Bunların yanında Kurân-ı Kerim ayrıca, Allah'ın indirdiği ile hükmetmeyenlerin “kâfir, zalim ve fasık” olacaklarını söyler (5/44, 45, 47). Bu vasıfların peş peşe zikredildiği üç ayetin de Ehl-i kitap'tan, yani Yahudi ve Hıristiyanlardan söz ettiğine bakılırsa, kâfir, zalim ya da fasık olanların, Allah'ın hükmüne yani İslâm'a inanmayanlar olduğu anlaşılır ve bu insanlar uygulamalarına göre ya kâfir, ya zalim, ya da fasık olurlar. Veya üzerlerinde üç sıfatı birden taşırlar.
Ayrıca Allah (cc): “Biz sana Kitab’ı hakikat olarak indirdik ki, insanlar arasında Allah'ın sana gösterdiği ile hükmedesin. Sakın hainlerin savunucusu olma.” (4/105) der. Anlaşılacağı üzere, bu ayet-i kerime hem Hz. Peygamber'in sünnetinin Allah'ın vahyine dayalı olduğunu gösterir, hem de haksız olduğu belli olan birisinin savunulmasını, ondan yana olunmasını ve avukatlığının yapılmasını yasaklar. Ayrıca buyurur ki: “Küçük bir meyille de olsa zalimlerden yana olmayın, yoksa sizi ateş çarpar. Sizin Allah'ın dışında hiçbir dostunuz yoktur. Sonra kimseden yardım da göremezsiniz.” (11/113).
İşte inançlı hâkim, savcı ve avukatları korkutan ve tereddüde sevk eden durum budur. Bize zaman zaman soranlar olur: Böyle bir düzende mesleğimizi icra etmemiz bizi böyle bir iman sorunuyla karşı karşıya getirir mi?
Allah'u alem, şöyle diyebiliriz: Küfrü, zulmü, ya da fıskı gerektiren şey, Allah'ın indirdiklerine inanmamak ve onları uygulama imkânı olduğu halde başka kanunları onlara tercih etmektir.
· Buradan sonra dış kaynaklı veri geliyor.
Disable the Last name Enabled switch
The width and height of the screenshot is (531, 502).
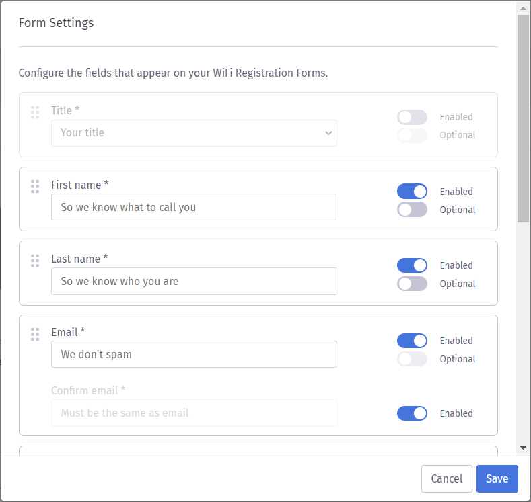pos(412,265)
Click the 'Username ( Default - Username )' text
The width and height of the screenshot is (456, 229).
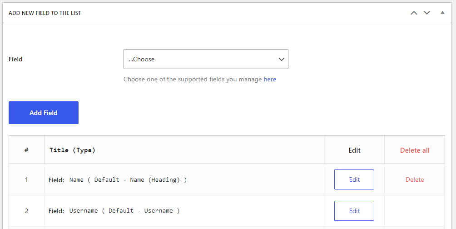click(124, 211)
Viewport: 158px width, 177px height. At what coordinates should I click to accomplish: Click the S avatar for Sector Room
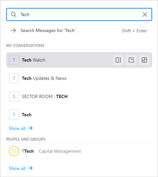click(x=14, y=96)
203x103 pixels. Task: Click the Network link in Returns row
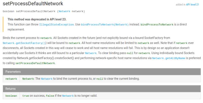coord(68,96)
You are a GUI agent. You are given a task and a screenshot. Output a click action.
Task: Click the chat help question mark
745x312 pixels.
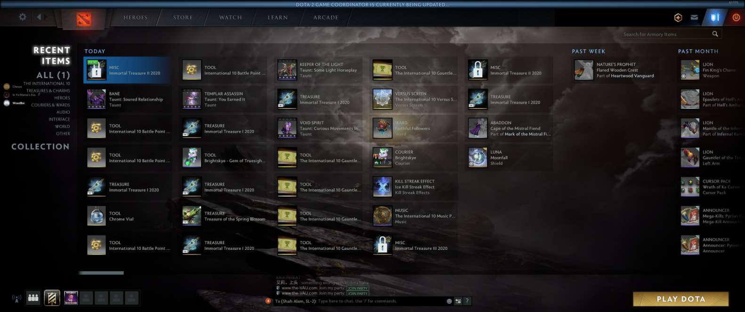[467, 301]

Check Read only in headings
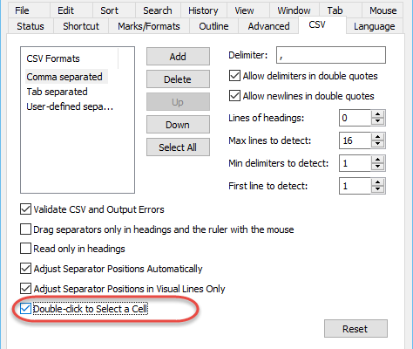click(25, 249)
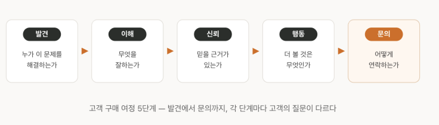Click the arrow between 행동 and 문의
The height and width of the screenshot is (125, 439).
pyautogui.click(x=341, y=51)
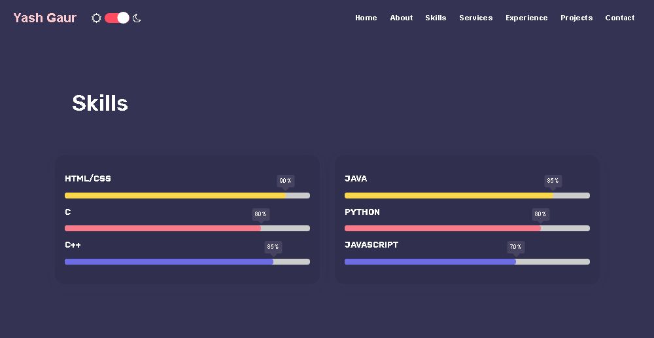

Haksız ve zalim olduğunu bile bile birisini ya da birilerini savunmak, avukatlığını yapmak ve onu haklı çıkarmaya çalışmaktır.
Bu konuda İslam'ın hükmünü onun şu genel kaideleriyle düşünmeliyiz:
İki kötünün ehven olanı tercih edilir.
Büyük zarar küçük zararla def edilir.
Zararı defetmek, yararı elde etmekten önceliklidir.
Bir de genel hayat kuralı vardır: Bir şeyin tamamı elde edilemiyorsa, tamamı da terkedilmez.
Bu açılardan baktığımızda günümüz şartlarında hukuk mesleği icra eden inançlı insanların şöyle düşünmeleri mümkündür:
Biz mesleğimizi icra ederken Şeriat’ı ya da bir başka hukuku tercih hakkına sahip değiliz. Yaptığımız şey mevcut kanunlarla ve imkânlarımız ölçüsünde adaleti azami derecede sağlamak, haksızlığı da asgariye indirmektir. Bunu yapmamamızın alternatifi daha çok haksızlıktır. O halde biz haksızlığı giderebildiğimiz ölçüde giderir, hakkı yapabildiğimiz ölçüde ayakta tutarız.
Kurân-ı Kerim'in, Allah'ın indirdiği ile hüküm vermeyenleri kötülerken, bununla hüküm verme imkânı bulunduğu halde başkasını tercih edenleri kastettiği açıktır: “Allah kimseye gücünün üstünde yük yüklemez.”. O'nun indirdiği ile hükmetmeye gücümüz yetmiyorsa, gücümüzün yettiği zulmü azaltma, adaleti çoğaltma işini yaparız.
Ama tercih imkânına sahip olduğu halde Allah'ın hükmünden başkasını tercih edenler işte o ayetlerin muhatabı olmuş olurlar.
Evet, aklın da İslâm'ın ruhunun da, tecrübelerin de söylediği budur. Hatta niyet zulmü azaltma olursa bu niyetle bu mesleği icra edenler ilave sevap bile kazanırlar, diye düşünüyoruz.